Don Raúl agudizo su vista.
--Tal creo.
--¿Cuál de los dos es?
--El virrey es el de la izquierda, el de mediana edad. El otro tiene más pinta de guerrero que de virrey. Mirad como se planta.
--En efecto, se ve de cuidado el amigo –Lorenzo, por la distancia, no reconoció al conde de la legión, pero instintivamente le temia.
--Alteza –dijo el príncipe Itzcoatl, también conocido como Guadalupe--, tal parece que están doblando la guardia del palacio.
En efecto, don Anselmo dictaba órdenes a la guarnicion. La guardia en la puerta del palacio virreinal se había doblado.
Lorenzo contemplaba con cuidado el palacio. Las murallas eran gruesas.
--Tendríamos que tomar esa puerta antes de que la cierren. Una vez que tal hagan no tendríamos los medios de entrar.
--Observad las espingardas en las almenas, Alteza. Pueden barrer la plaza.
--¿Cuántos españoles creéis que estén ahí?
--Yo diría unos cien. Alteza, no tenemos los hombres para intentar un alzamiento.
--Aparentemente la gachupinada no lo cree así –sonrió Lorenzo.
--¿Y que de estas gentes? –pregunto Guadalupe--. Hay cientos de ellos y muy pocos españoles.
--Miradlos, príncipe –dijo don Raul con algo de amargura--, pocos creo que tendrían los huevos. Han estado sometidos por generaciones. Y por un pedazo de pan no dudo que gritaran ¡Viva España! y derramaran la sangre de sus hermanos.

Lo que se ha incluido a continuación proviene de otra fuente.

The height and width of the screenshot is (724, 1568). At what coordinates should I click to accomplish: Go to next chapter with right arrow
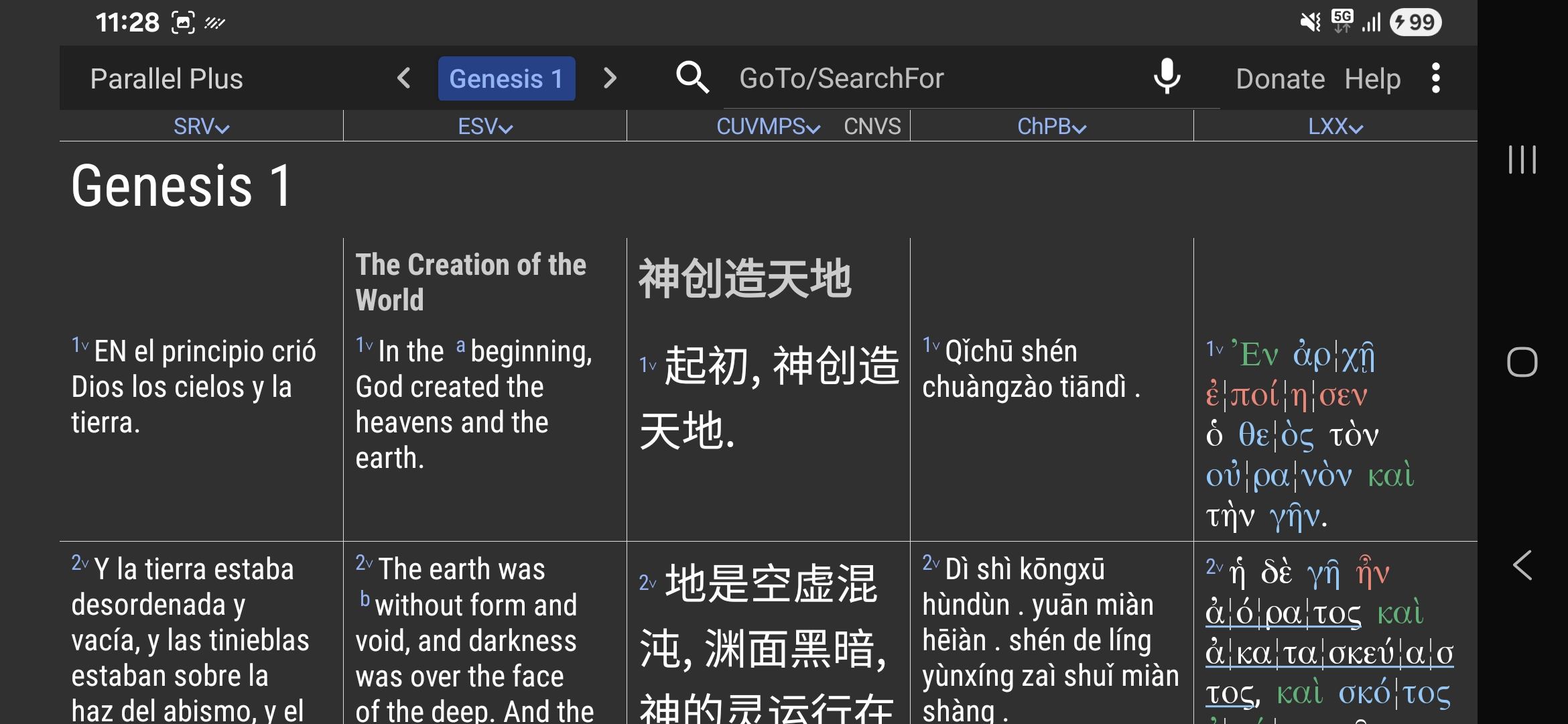pos(609,78)
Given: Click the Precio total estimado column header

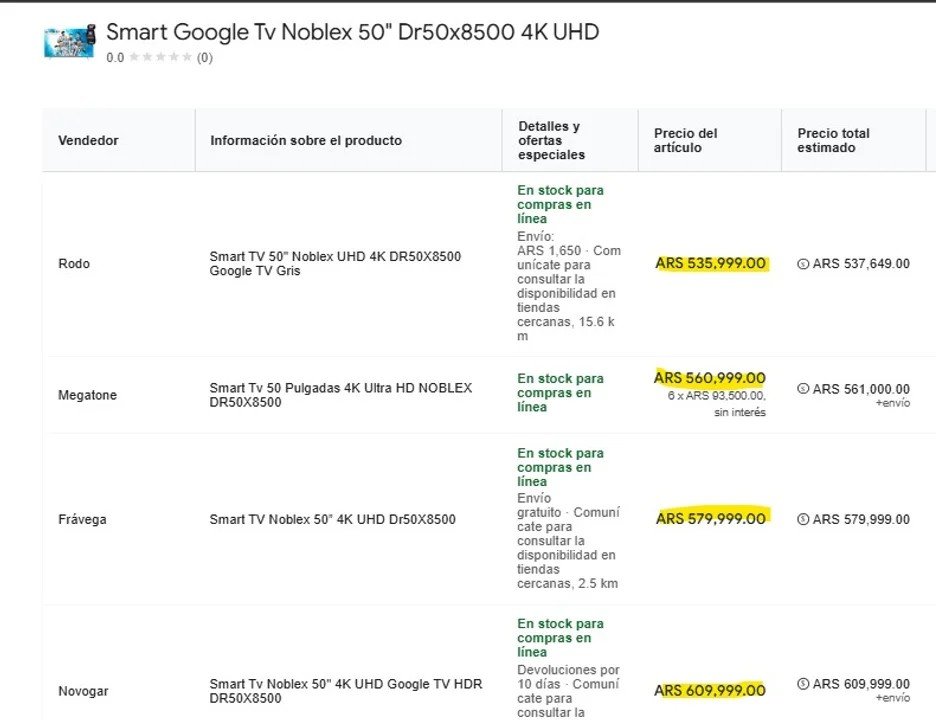Looking at the screenshot, I should [x=833, y=141].

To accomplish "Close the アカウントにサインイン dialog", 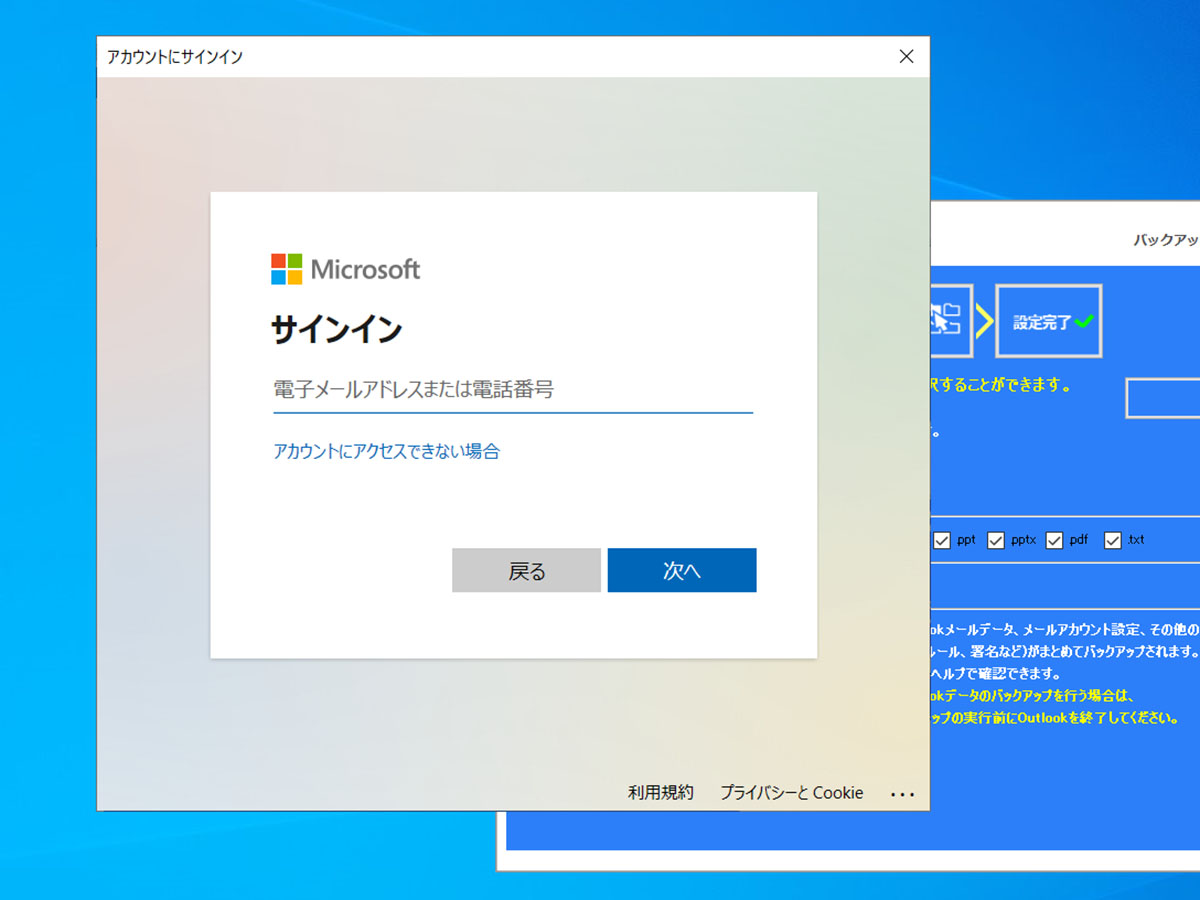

Las campanas de catedral empezaron a doblar.
--¡Y esa es la peor enemiga de Méjico! –juró Lorenzo--. Cría cuilones y poltrones.

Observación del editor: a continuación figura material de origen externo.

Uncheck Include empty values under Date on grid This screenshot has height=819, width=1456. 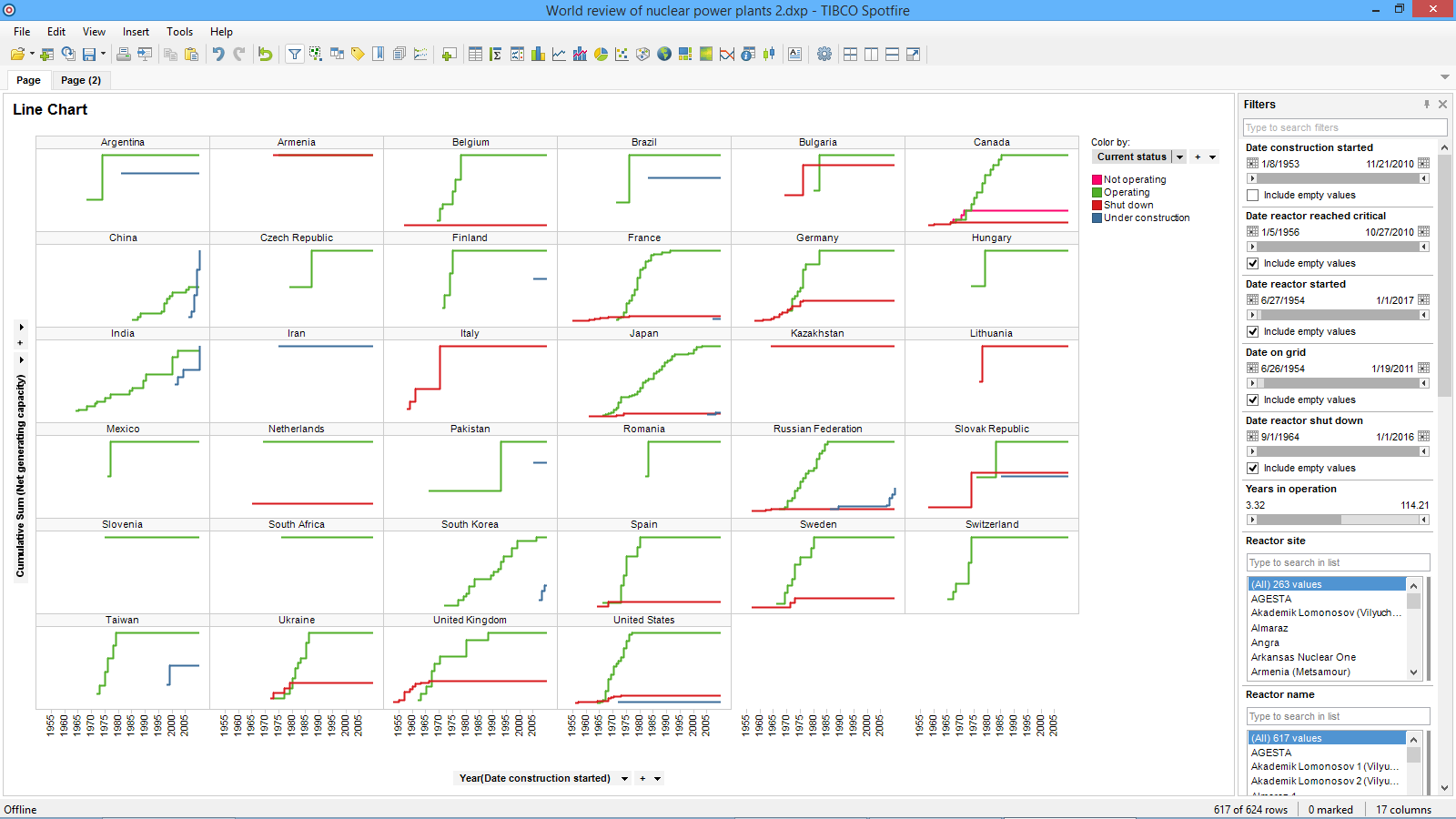1253,400
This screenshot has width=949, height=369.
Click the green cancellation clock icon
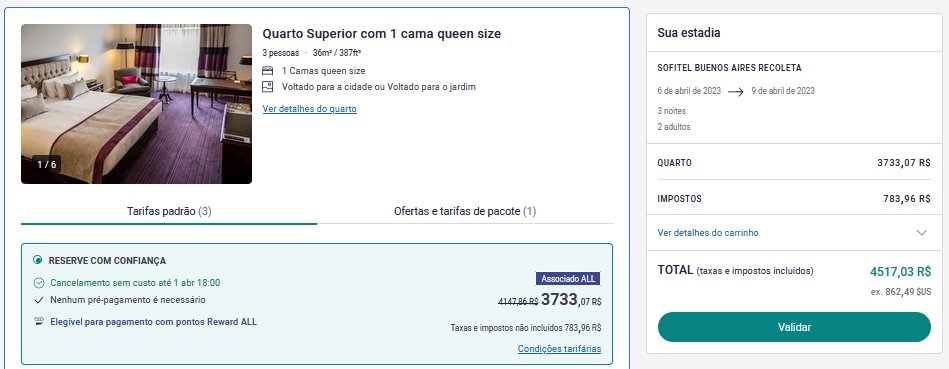[x=39, y=282]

--¡Pero la hambruna amenaza! –insistió Guadalupe--. ¡No puede ser que estas gentes sean tan tibios que dejarían que sus hijos se mueran de hambre sin protestar!
Don Raúl sacudió la cabeza.
--Mi señor Itzcoatl –dijo don Raul--, vos habéis crecido como hombre libre. Sois un caballero águila. Tenéis patria, si, aun si es tan solo la cima de un cerro frio. Conocéis a vuestros ancestros y sus glorias. Sois por lo tanto un hombre de valía. Estos cuilones no son tal. No conocen su historia. Son esclavos. Y los esclavos no tienen patria, tienen amo.

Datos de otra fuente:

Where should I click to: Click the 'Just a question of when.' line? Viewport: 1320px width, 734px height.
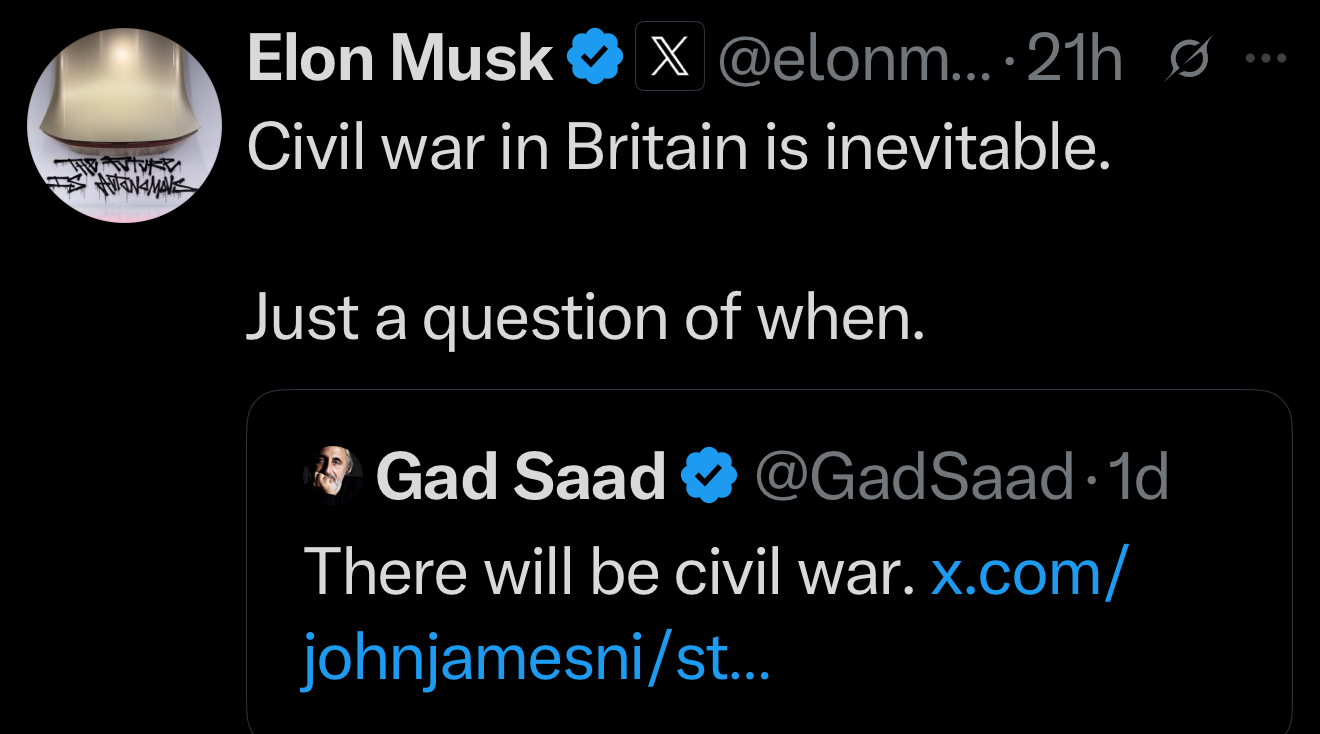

--Olvidad la idea de un alzamiento, señores. Si la oportunidad se presenta la tomaremos –concluyo Lorenzo--, pero dudo que tal ocurra. Nuestra obligación es clara, hacerles llegar el toltecayototl a los mexicanos para que la profecía se cumpla, aun si esto toma 400 años más.
--Alteza, ¿pero que si esos mejicanos futuros resultan ser igual de tibios y cobardes?
--Ojala que para entonces ya tengan huevos –dijo don Raúl.
--Quiéralo Dios así –murmuro el rey.